======== THE RECORDS

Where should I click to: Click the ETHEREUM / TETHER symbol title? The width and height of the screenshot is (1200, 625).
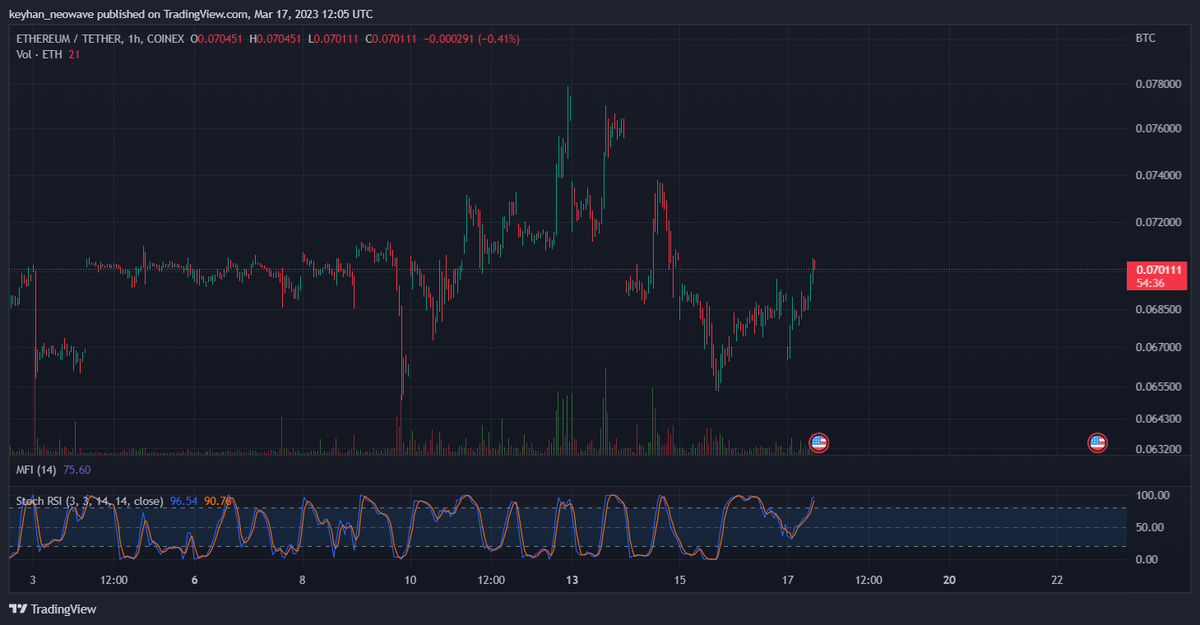click(69, 39)
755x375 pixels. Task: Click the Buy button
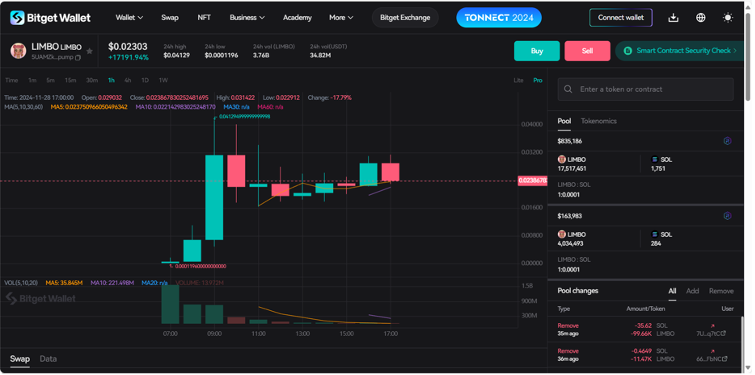[537, 51]

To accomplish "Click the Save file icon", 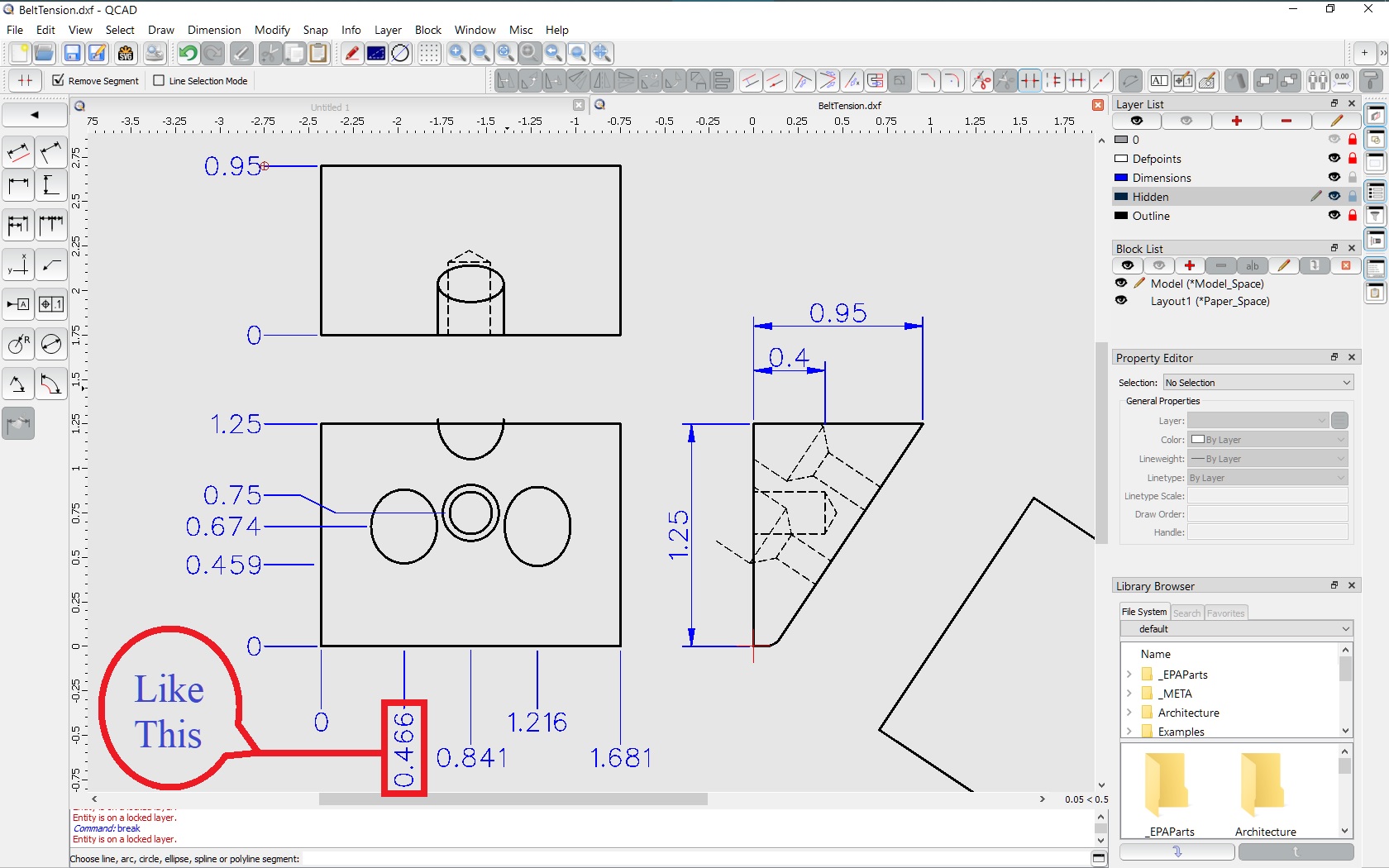I will click(x=73, y=54).
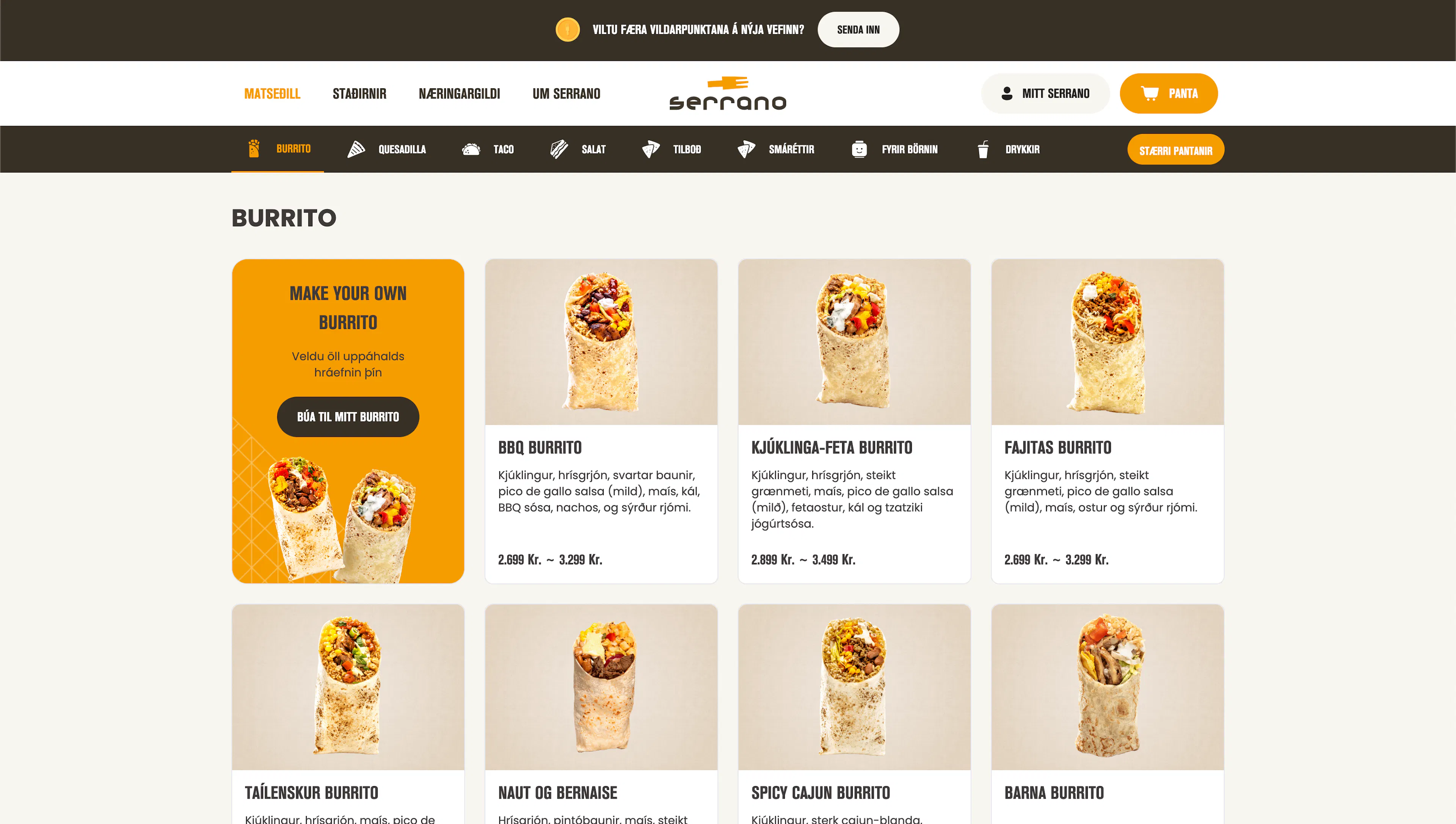The width and height of the screenshot is (1456, 824).
Task: Open the Staðirnir menu item
Action: click(359, 93)
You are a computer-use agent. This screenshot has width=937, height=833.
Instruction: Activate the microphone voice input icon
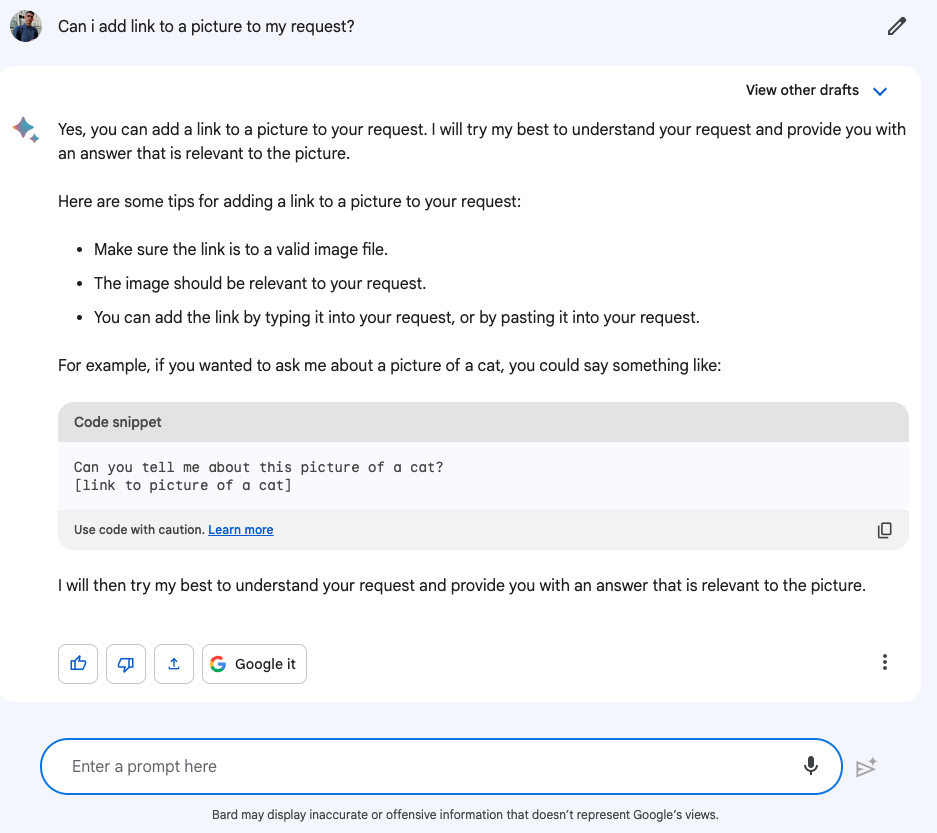pyautogui.click(x=811, y=766)
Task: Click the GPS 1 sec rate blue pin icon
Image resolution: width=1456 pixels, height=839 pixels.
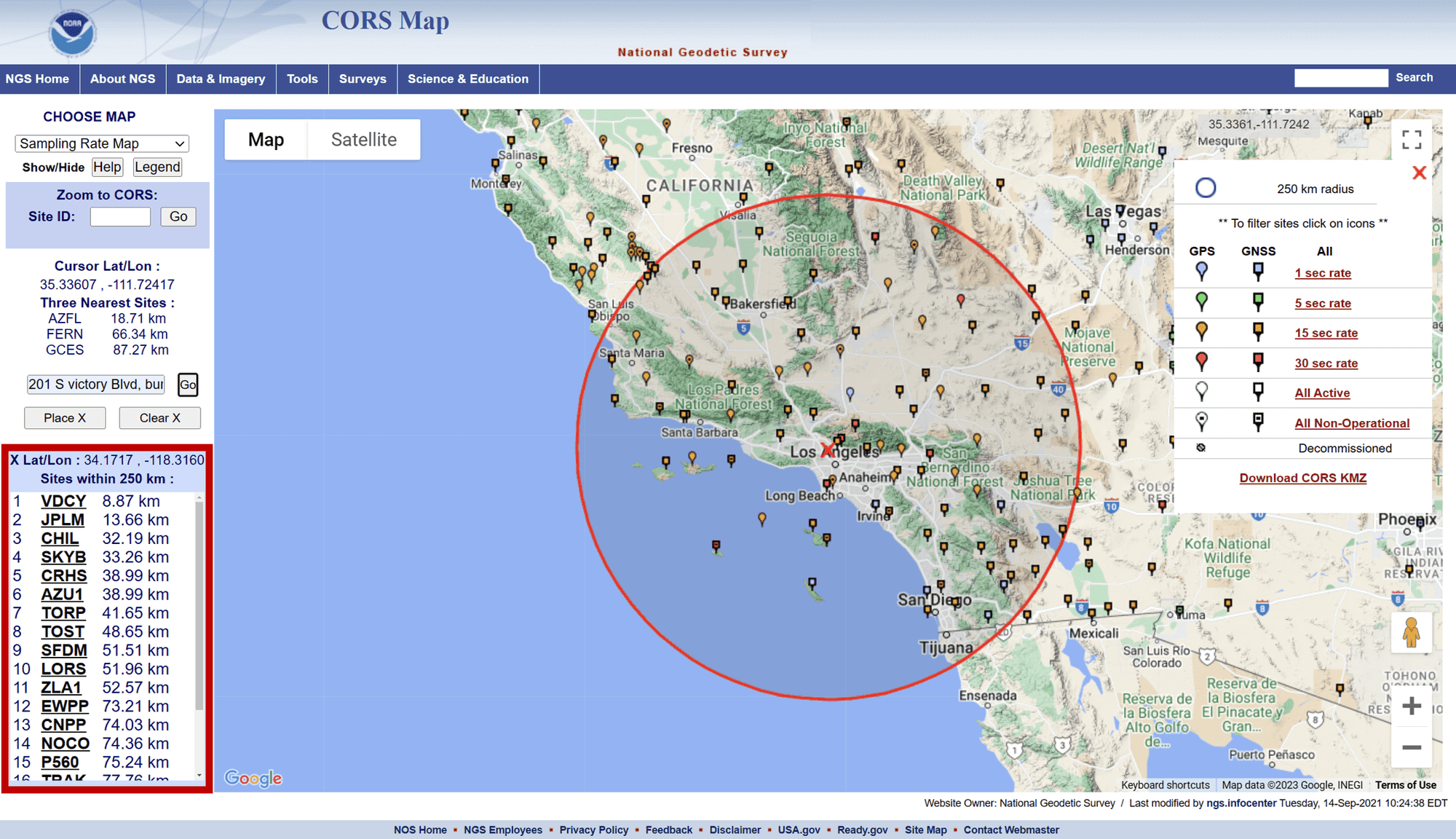Action: click(x=1201, y=272)
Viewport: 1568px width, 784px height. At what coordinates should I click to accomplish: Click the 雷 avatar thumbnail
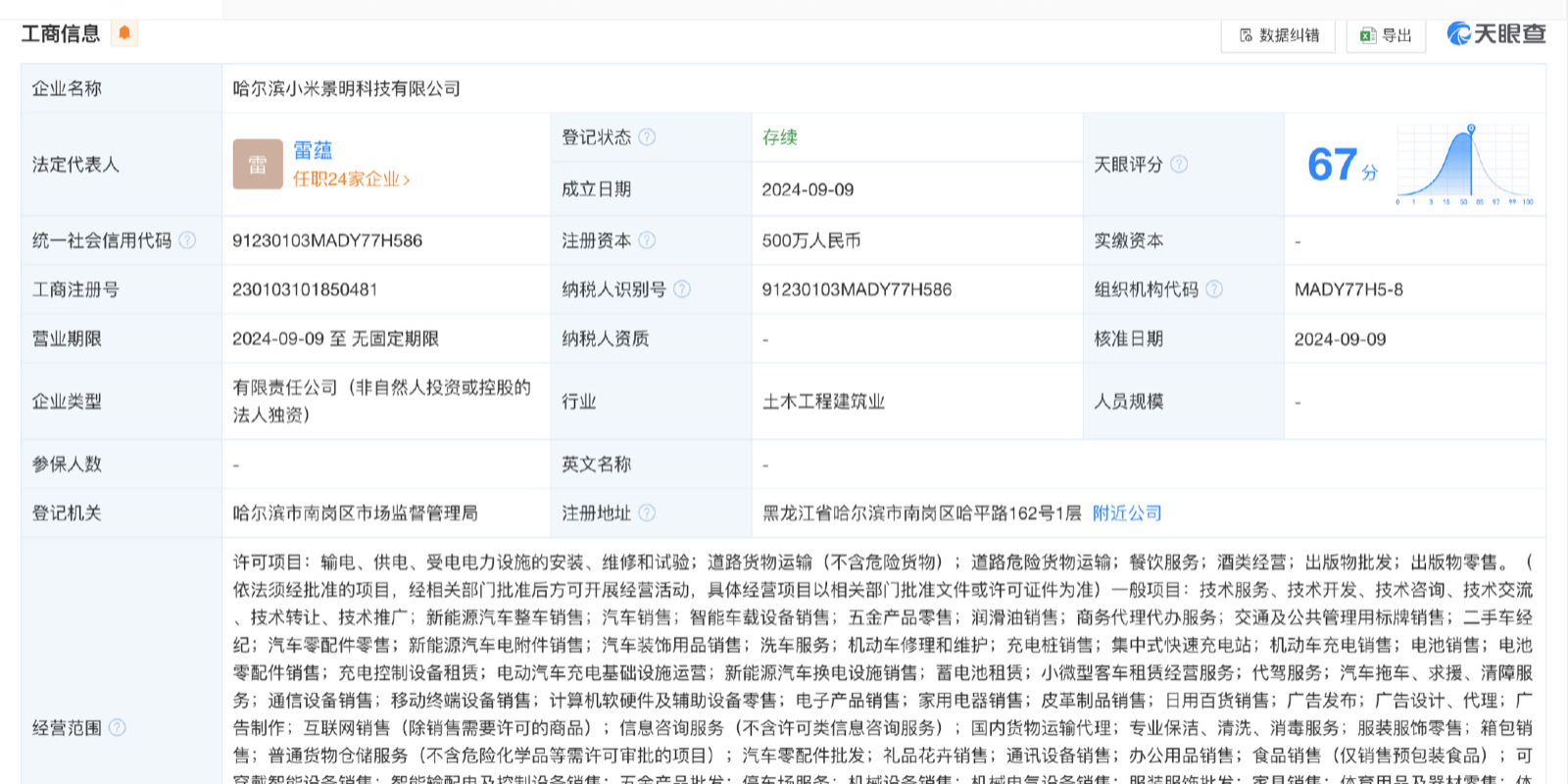pos(258,165)
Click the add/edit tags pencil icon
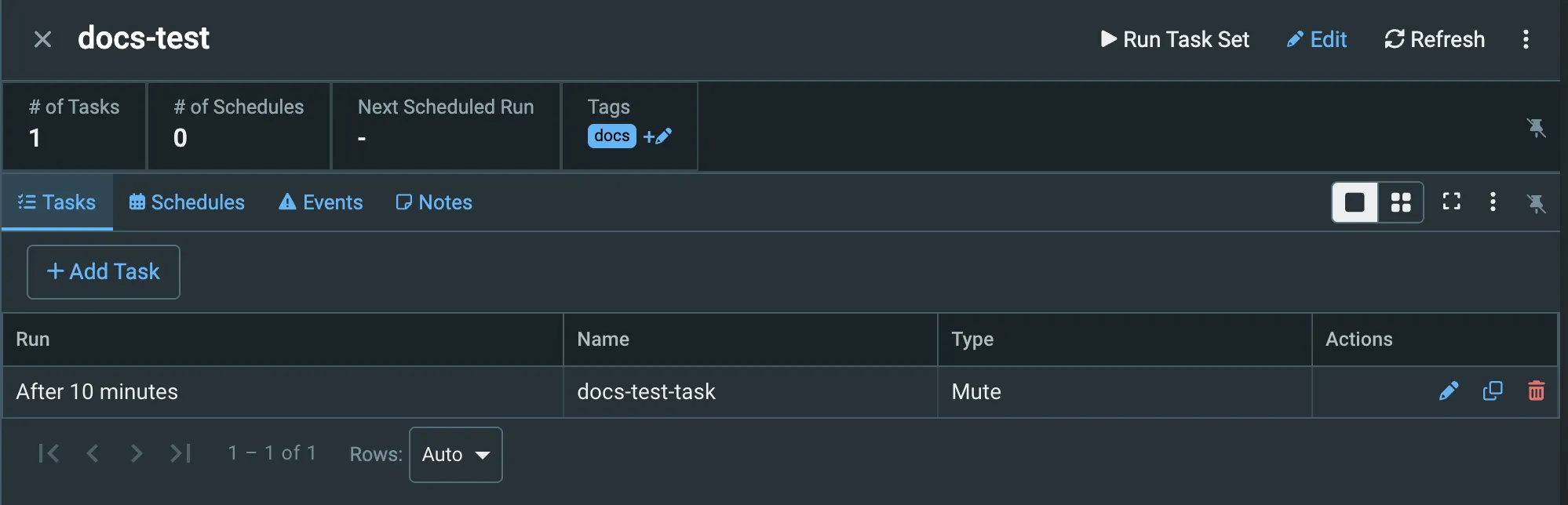Screen dimensions: 1568x505 (658, 136)
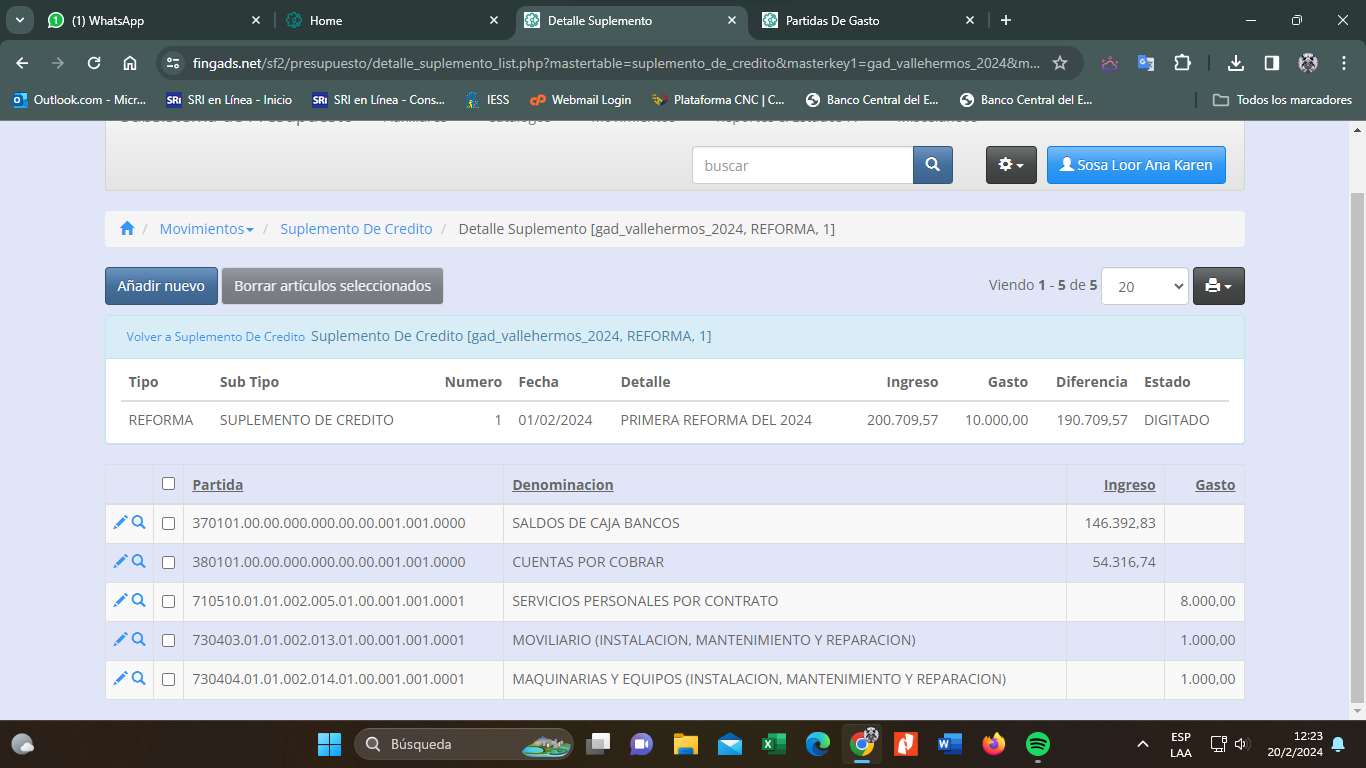Expand the printer options dropdown
The width and height of the screenshot is (1366, 768).
1218,286
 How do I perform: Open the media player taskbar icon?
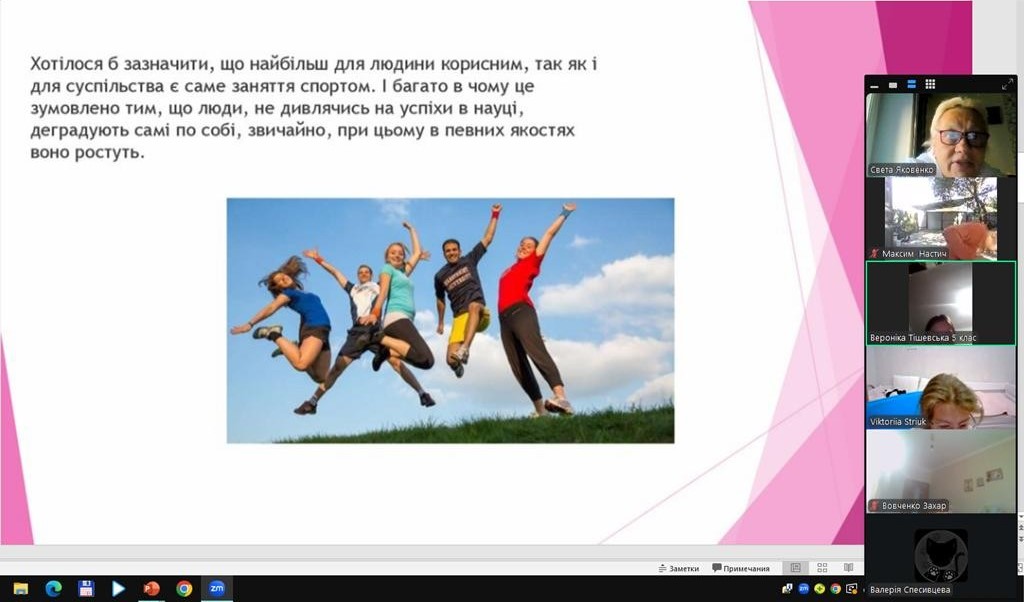click(x=118, y=589)
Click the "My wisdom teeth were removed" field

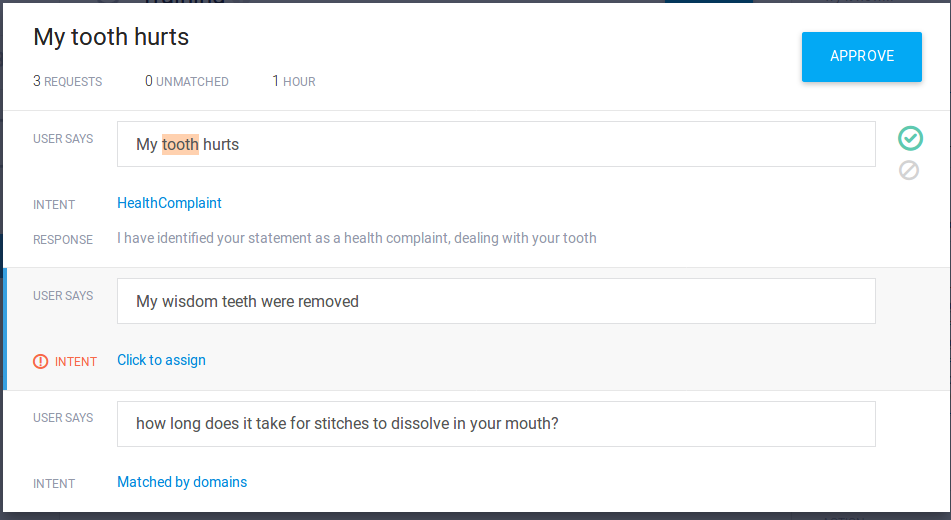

================

» SHORT TASK
Write out the rows as a numbered list, beginning with the line that contains "Task: Click the GPS 1 sec rate blue pin icon" and running through the end of the rows, and skip any blank lines. Omit the pictures from your list.

» OUTPUT BELOW
1. Task: Click the GPS 1 sec rate blue pin icon
2. Image resolution: width=1456 pixels, height=839 pixels.
3. Action: click(x=1201, y=272)
4. Viewport: 1568px width, 784px height. At what coordinates should I click to accomplish: Click the 雷 avatar thumbnail
5. pos(258,165)
6. Click the add/edit tags pencil icon
7. Screen dimensions: 1568x505 (658, 136)
8. Expand the printer options dropdown
9. The width and height of the screenshot is (1366, 768).
10. 1218,286
11.  How do I perform: Open the media player taskbar icon?
12. click(x=118, y=589)
13. Click the "My wisdom teeth were removed" field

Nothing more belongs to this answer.